**Your task:** Collect every line of the data below that contains the string "photo", treating case as significant.

**Provided records:**
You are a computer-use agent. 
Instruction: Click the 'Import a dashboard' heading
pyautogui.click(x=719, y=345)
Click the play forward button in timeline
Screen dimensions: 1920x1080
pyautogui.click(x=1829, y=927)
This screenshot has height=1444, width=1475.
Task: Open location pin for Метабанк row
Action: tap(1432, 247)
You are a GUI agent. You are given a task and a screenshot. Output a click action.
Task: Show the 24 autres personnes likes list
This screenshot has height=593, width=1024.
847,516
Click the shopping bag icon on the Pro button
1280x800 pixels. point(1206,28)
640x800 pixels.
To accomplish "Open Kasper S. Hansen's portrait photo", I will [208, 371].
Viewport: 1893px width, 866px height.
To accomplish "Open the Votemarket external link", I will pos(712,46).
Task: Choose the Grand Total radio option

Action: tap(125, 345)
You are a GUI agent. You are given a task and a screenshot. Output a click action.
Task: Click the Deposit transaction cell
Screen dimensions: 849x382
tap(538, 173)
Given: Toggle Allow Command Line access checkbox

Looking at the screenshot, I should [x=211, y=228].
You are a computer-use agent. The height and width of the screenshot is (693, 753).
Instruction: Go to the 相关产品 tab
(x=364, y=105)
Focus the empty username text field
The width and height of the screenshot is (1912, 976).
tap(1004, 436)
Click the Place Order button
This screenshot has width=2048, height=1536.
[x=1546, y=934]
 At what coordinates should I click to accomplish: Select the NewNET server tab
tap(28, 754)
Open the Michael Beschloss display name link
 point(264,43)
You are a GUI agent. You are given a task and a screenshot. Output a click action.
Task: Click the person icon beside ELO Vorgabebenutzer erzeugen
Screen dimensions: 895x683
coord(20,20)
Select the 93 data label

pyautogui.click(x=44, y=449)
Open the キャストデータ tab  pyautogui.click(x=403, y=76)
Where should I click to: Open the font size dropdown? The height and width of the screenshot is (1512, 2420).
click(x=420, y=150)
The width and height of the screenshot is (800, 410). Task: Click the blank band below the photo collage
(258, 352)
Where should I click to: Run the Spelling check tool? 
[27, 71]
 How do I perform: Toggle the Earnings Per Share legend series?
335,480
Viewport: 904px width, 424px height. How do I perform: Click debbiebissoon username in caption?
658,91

**Solution:**
To accomplish "Open Kasper S. Hansen's portrait photo", I will [208, 371].
The width and height of the screenshot is (800, 410). Task: Click the blank band below the photo collage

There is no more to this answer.